“I have a Medicare patient that has healed a neuropathic ulcer (L97.522, E11.62) at the plantar base of his 5th metatarsal. He needs paring of the hyperkeratotic tissue, frequently with hemorrhagic changes, every four weeks or he re-ulcerates at this location. Should this be coded as: CPT 11055 using a GY modifier every other visit? Debriding devitalized tissue CPT 97597 or am I evaluating and managing an ulcer CPT 9921X?”
So, there is a diabetic patient that has a healed ulcer at the plantar aspect of the base of the 5th metatarsal on the left foot. There is a hyperkeratotic build up at the site where the ulcer was located that needs to be pared every four weeks to prevent an exacerbation of the ulcer. The hyperkeratotic tissue frequently has hemorrhagic changes. How should this be coded?
Based upon the fact that the site of the ulcer has been classified as HEALED, it would not be appropriate to evaluate and manage the ulcer using an E/M code. If all that is performed approximately every 4 weeks is to pare/debride the hyperkeratotic tissue overlying the base of the 5th metatarsal on the left foot, it would be classified as “Routine Foot Care.” The fact that there are hemorrhagic changes within the hyperkeratotic tissue is a nonfactor. If the patient, being diabetic, meets the criteria for “At Risk,” Routine Foot Care, the paring/debriding of the hyperkeratotic tissue would be covered per Medicare/CMS National Coverage Determination and Medicare Administrative Carrier Local Coverage Determination for Routine Foot Care. The service would be covered every 61 days. The service would be billed using CPT code 11055 which is defined as: Paring or cutting of benign hyperkeratotic lesion (eg, corn or callus); single lesion. It would be appended by the appropriate Q modifier and linked to the proper ICD-10-CM codes, perhaps E11.42 and L84.
Since the hyperkeratotic lesion needs to be pared/debrided approximately every 30 days, the alternate paring/debriding encounters would not be covered by Medicare and they would be classified as Non-covered Routine Foot Care.

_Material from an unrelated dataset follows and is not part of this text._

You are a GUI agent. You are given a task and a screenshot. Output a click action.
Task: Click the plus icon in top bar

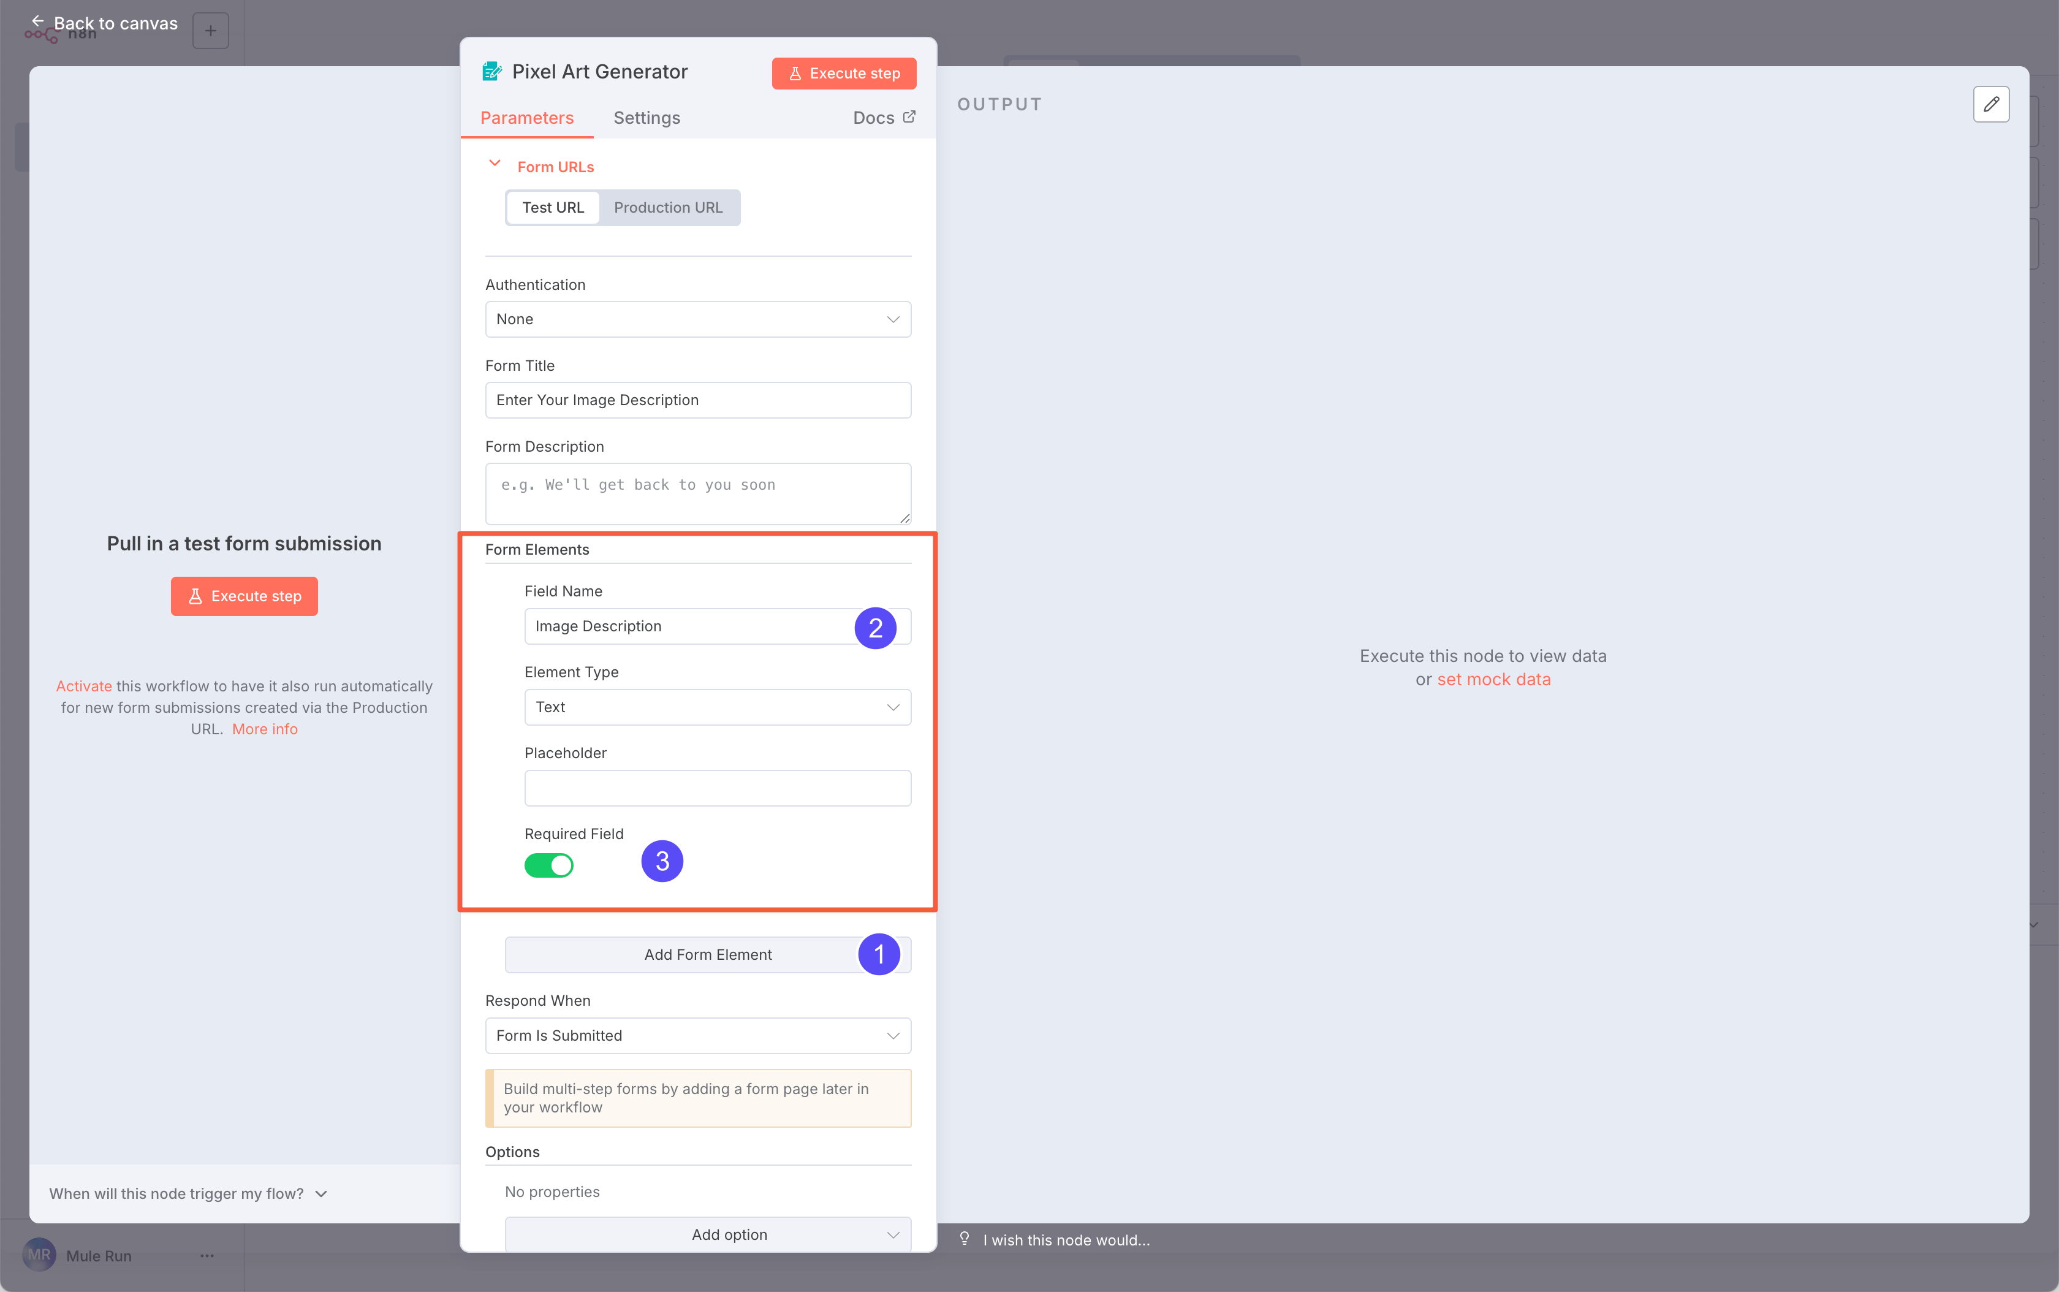pos(210,31)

The patient would have to pay out of pocket for those encounters that are not reimbursed by Medicare. If the patient insists that the claim be submitted to the Medicare Administrative Carrier despite the fact that it is a non-covered service, there are two options:
- 1. If an ABN is on file: 11055 – GA
- 2. If an ABN is not on file: 11055 – GY
Playing devil’s advocate, The Wagner Diabetic Foot Ulcer Grade Classification System classifies a Grade 0 ulcer as “intact Skin.” So, assuming that the ulcer is healed, the patient returns to have the overlying hyperkeratotic tissue pared/debrided. The hyperkeratotic tissue is pared/debrided and the underlying skin is intact and “normal,” it would be most appropriate to code as described above classifying the encounter as “Routine Foot Care.” However, if the hyperkeratotic tissue is pared/debrided and the underlying skin overlying the base of the 5th metatarsal is intact, but it appears that it is going to break down unless appropriate treatment is performed, I would think that at this encounter it would be appropriate to bill for the evaluation and management of an ulcer using the appropriate level of E/M code and the Routine Foot Care issue would be ignored. I would advise to please not take advantage and over utilize the E/M coding for this scenario.
CPT code 97597 cannot be used unless there is a non-pressure ulcer that extends into the dermis and there is the presence of necrotic tissue at the base of the ulcer that needs to be excisionally debrided out from within.